Statistical Tests

The Pennsylvania "75%/10X" Rule

The text of this rule is available at http://www.dep.state.pa.us/dep/deputate/airwaste/wm/landrecy/MANUAL/Manual.htm. SectionIV.doc contains the statistical portion of the PA Act 2 ("Land Recycling") regulations, including the "75%/10X" rule:

"The 75%/10X rule is a statistical ad hoc rule that tests whether the true site median concentration is below the cleanup standard. This rule requires that 75% of the samples collected for demonstration attainment be equal to or below the risk-based cleanup standard and that no single sample result exceeds the risk-based standard by more than ten times."

[Section IV B.5.b)i)(a)]

It is offered as an alternative to traditional rules, such as testing to 95% confidence whether the mean concentration is below the same cleanup standard.

The decision maker should be concerned about the risk associated with use of any rule, especially one that has been made up for the occasion. The risk depends on actual site conditions. If the true median (or mean) is below the standard, the risk is the chance of failing the test. If the true median (or mean) is above the standard, the risk is the chance of not failing the test.

To explore this risk, I simulated samples (sizes N=10 and N=20) from lognormal distributions of varying means, medians, and standard deviations. Each simulation consisted of 10,000 sets of independent samples from the same distribution. Each sample was tested by the 75%/10X rule. Lognormal distributions were selected as simple models of sites with a tendency to produce occasional high values compared to the bulk of the values. Results for other positively skewed distributions should be similar.

Here are the results, expressed first in terms of medians, then in terms of means.

In the legends, s refers to the standard deviation of the logarithms and N to the sample sizes. The units on the horizontal axes are multiples of the cleanup standard, so in both figures a value of 1.00 on the x-axis corresponds to the standard.

Points on the power curves to the left of 1.00 correspond to situations where the site actually meets the standard (the median or mean are less than the standard). Points to the right of 1.00 correspond to situation where the site does not meet the standard.

We want the curves to be low to the left of 1.00 and high to the right of 1.00. A good curve sweeps sharply up from near zero at the left to near 100% on the right.

Notice that the concentration (x) axis for the mean-based curves is logarithmic. This enhances the visual differentiation of the curves.

These results tell us that it's difficult to distinguish contaminated sites from uncontaminated sites with just 10 or 20 samples when the concentrations are lognormally distributed. There is a good chance that a site with mean concentration below the standard will fail the test; there is a good chance that a site with mean concentration exceeding many times the standard will pass the test (especially when the concentrations are highly variable).

The Pennsylvania regulations specify minimum sample sizes (values of N) depending on volumes of soil tested. The smallest allowable sample size is N=8. Evidently, these minima are required to assure that heavily contaminated sites will fail the test.

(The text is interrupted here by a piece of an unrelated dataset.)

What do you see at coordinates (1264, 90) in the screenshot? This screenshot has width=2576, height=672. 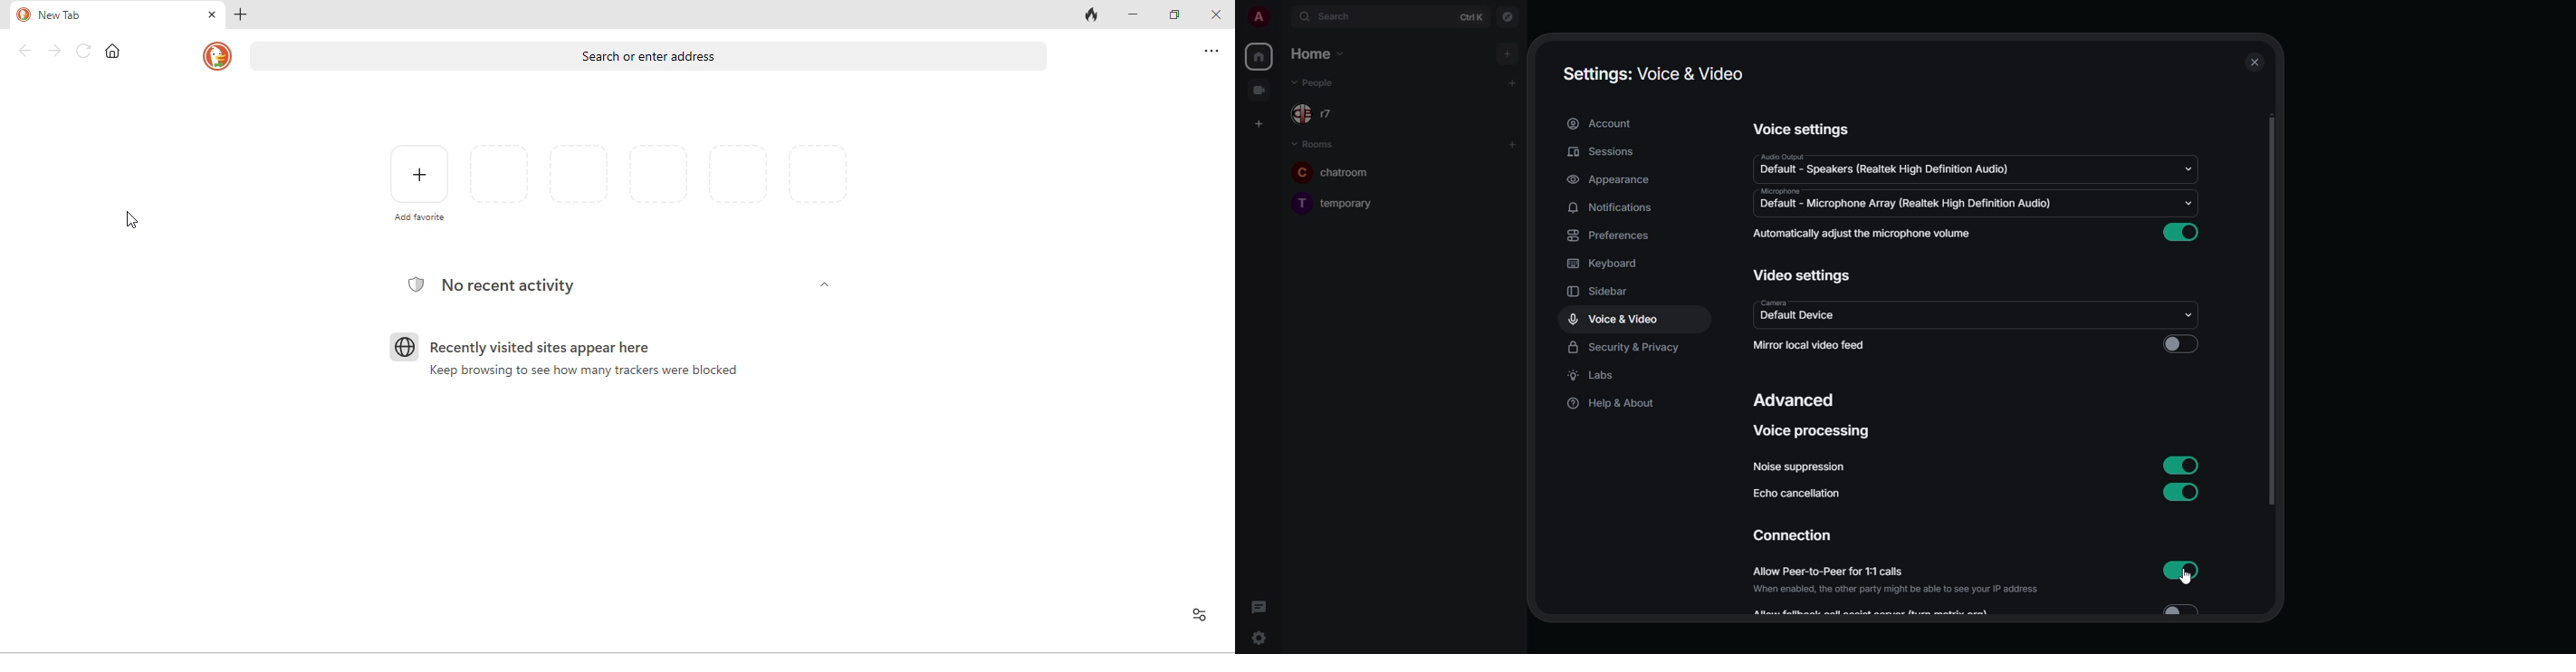 I see `video room` at bounding box center [1264, 90].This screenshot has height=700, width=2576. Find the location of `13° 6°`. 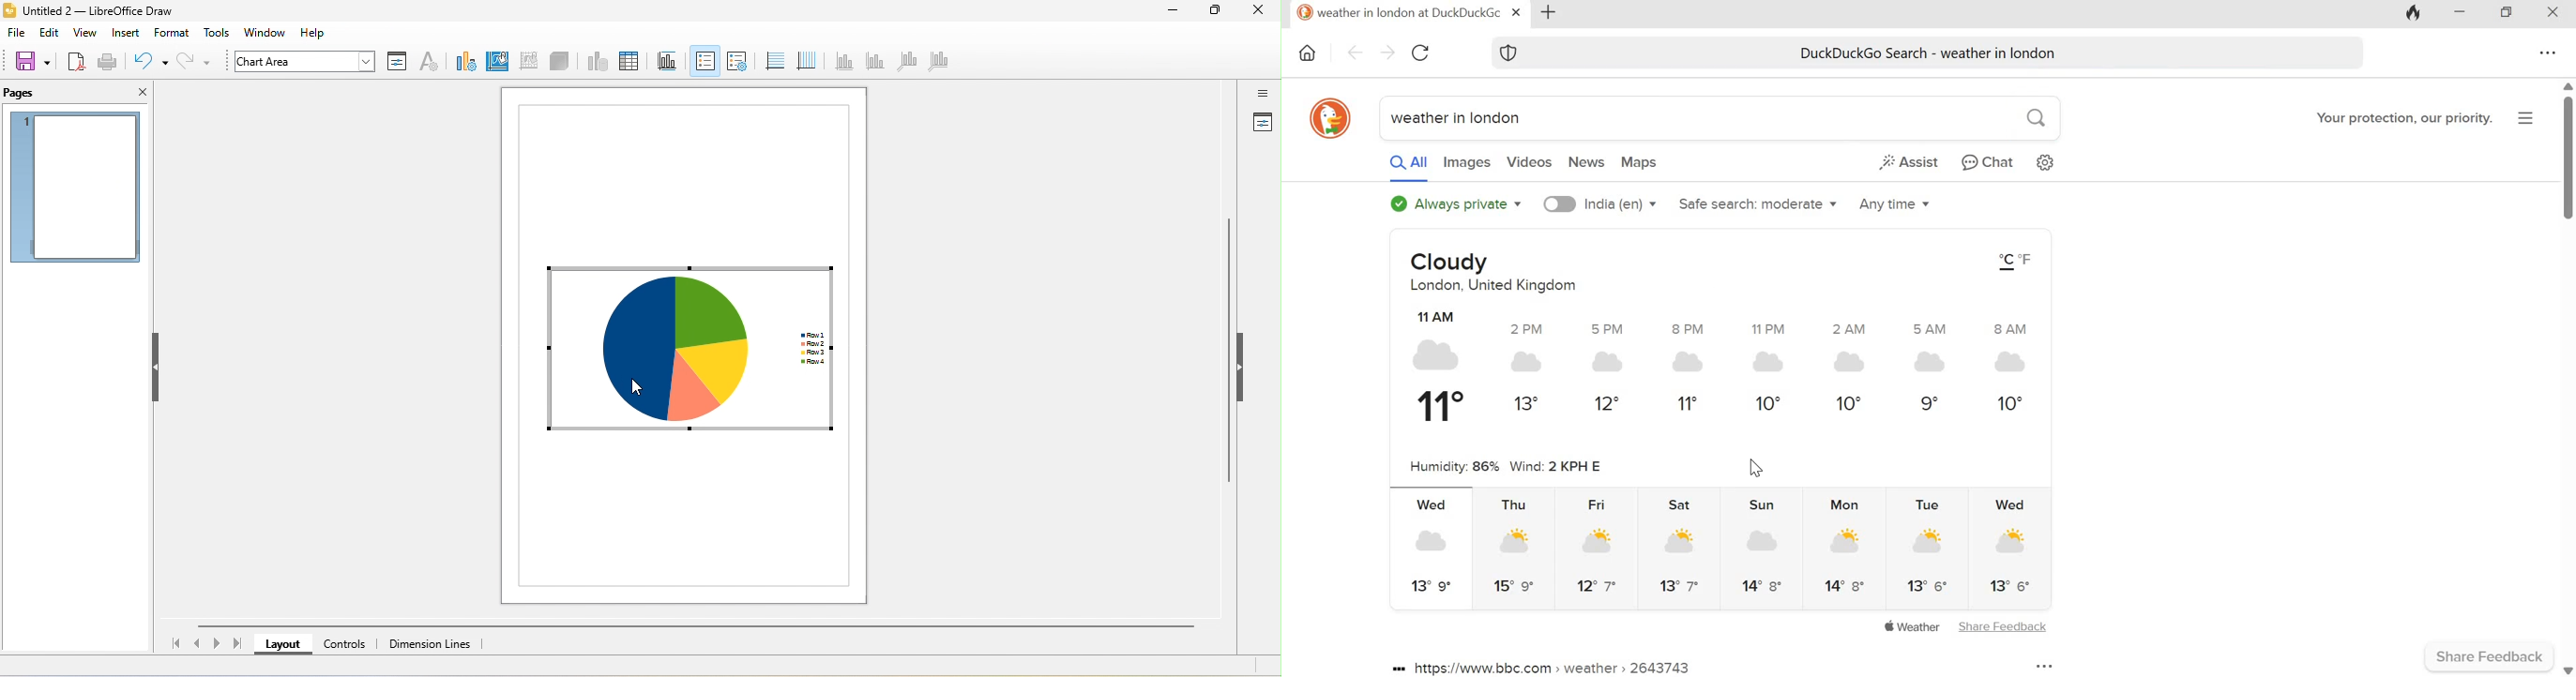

Comparison with the Lognormal (Land Method) 95% UCL of the Mean

An alternative test allowed by the Act 2 regulations is the Land 95% UCL of the mean (using the infamous "H-factors"). I simulated this test for samples of size N=10 drawn from lognormal distributions of median 1 and varying standard deviations. The test was performed as described in the regulations [Section IV B.8].

The Land test performs as advertised: The failure rate for any mean exceeding the standard is at least 95%. This is evident as all three Land curves (labeled "UCL" and shown with solid lines) pass through the point (1.00, 95%).

Therefore this test controls the false negative rate at the desired level. However, it has shockingly poor performance for sites that meet the cleanup standard. Using this test, if the variability in concentration is high, one would need to achieve a mean concentration much, much lower than the cleanup standard in order to have a decent chance of not failing this test.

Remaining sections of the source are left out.